This repository contains some rudimentary code to index Slack messages into an instance of Elastic Search, along with a CLI application that allows one to submit questions for analysis, suggesting a list of users most suited to answer the question.
To run either of the tools here, Scala
, SBT
and Elastic Search
are required. If running on a Mac, these are all easily installable using homebrew
:
$ brew install scala sbt elasticsearch
...
$ elasticsearch &
Note, the application config has the default Elastic Search address of localhost:9200
. If your instance of Elastic Search is at a different location, you will need to edit the src/main/resources/application.conf
file accordingly. You will also need to enter the Meaning Cloud API key in the config, if you wish to extract any entities/concepts.
The codebase contains a piece of code for indexing a large number of messages in bulk, requring a JSON data file, generated using the slack-api-export
tool (which can be found in the Innovation space on Gitlab). The file contains a list of users and their messages. As part of the indexing job, each message is passed through a third-party topic extraction API which identifies entities and concepts. These, along with the original message contents, are then indexed into Elastic Search.
The topic extraction API requires an API key (a free key can be obtained, providing upto 40,000 requests). Once a key has been obtained, it must be added to the src/main/resources/application.conf
file.
Before indexing, create a new index and then specify a mapping, configuring an analyser to generate shingles (word-based ngrams).
curl -XPUT 'http://localhost:9200/messages/' -d '{
"settings" : {
"index" : {
"number_of_shards" : 1
},
"analysis": {
"filter": {
"my_shingle_filter": {
"type": "shingle",
"min_shingle_size": 2,
"max_shingle_size": 4,
"output_unigrams": false
}
},
"analyzer": {
"my_shingle_analyzer": {
"type": "custom",
"tokenizer": "standard",
"filter": [
"lowercase",
"my_shingle_filter"
]
}
}
}
}
}'
curl -XPUT 'http://localhost:9200/messages/_mapping/slack' -d '{
"slack": {
"properties": {
"content": {
"type": "string",
"fields": {
"shingles": {
"type": "string",
"analyzer": "my_shingle_analyzer"
}
}
}
}
}
}'
To run the indexing job:
sbt "run-main BulkIndexer"
Note: at present, the indexer is hardcoded to point at the file.
A simple webservice can be run which provides an endpoint to perform queries and also index individual messages into Elastic Search. The query tool can also be run as an interactive console application. The service accepts a question (or any text in fact) and performs a query against the Elastic Search instance to determine which users may best be able to engage in a discussion.

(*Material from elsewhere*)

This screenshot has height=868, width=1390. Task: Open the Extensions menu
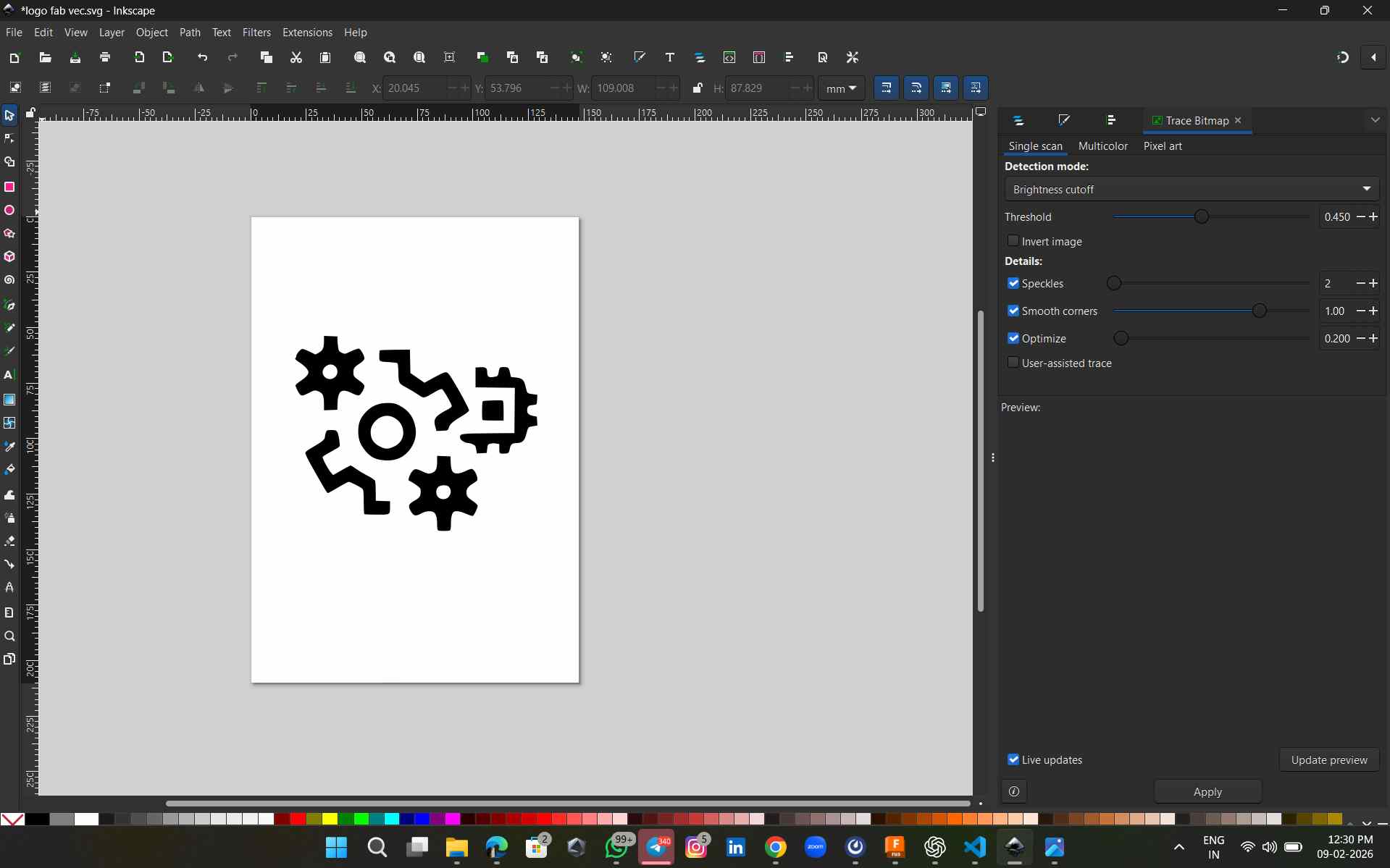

To run the CLI query application:
sbt "run-main SocialSearch -i"
To run the webservice, simply omit the -i
flag;
sbt "run-main SocialSearch"
Then using curl
or a web browser, perform a query using the following endpoint:
curl 'http://localhost:8080/ask?q=question+goes+here'
Example response:
{
"question" : "question goes here",
"entities" : [ ],
"concepts" : [ "question", "location" ],
"users" : [ {
"user_id" : "U123ABC",
"score" : 1.234567
}, {
"user_id" : "U456DEF",
"score" : 0.987654
}]
}
As noted above, the webservice also provides an endpoint to index individual messages. With the webservice running, as above:
sbt "run-main SocialSearch"
A message may be indexed at the /messages
endpoint, making a POST request with a message in the following format:
{
"id" : "ABC123456",
"user_id" : "U1234567",
"user_name": "steven",
"text": "YO HO HO AND A BOTTLE O RUM",
"timestamp": "..."
}
An example curl request:
curl -XPOST -H"Content-Type: application/json" localhost:8080/messages -d '{
"id" : "ABC123456",
"user_id" : "U1234567",
"user_name": "steven",
"text": "YO HO HO AND A BOTTLE O RUM",
"timestamp": "..."
}'
The project also comes with a Docker configuration file that will allow users to compile and run the code without having to install and setup a Scala and SBT build environment. Several build arguments can be passed when building the image, in order to ensure the correct configuration details are compiled into the project (the image simply updates the application.conf
file).
One can manually build the image, or make use of the social-search-platform
project containing a Docker compose definition, which will download and run all of the relevant projects needed to have an end-to-end working version of Knowbot.
To build this image directly, clone this project and then - inside the project root - run the following:
docker build --build-arg MC_API_KEY=xxx --build-arg ES_HOSTNAME=xxx --build-arg=ES_PORT=9200 -t social-search .
Be sure to change the build arguments to reflect the correct values for your Meaning Cloud API key, and the hostname and port needed to access Elastic Search. Note, if Elastic Search is running on the host machine, you will need that machine's IP address, and not localhost (as setting localhost will instruct the application to look for Elastic Search on its own running container).
Once the build has completed, the image can be started by running:
docker run -it --rm social-search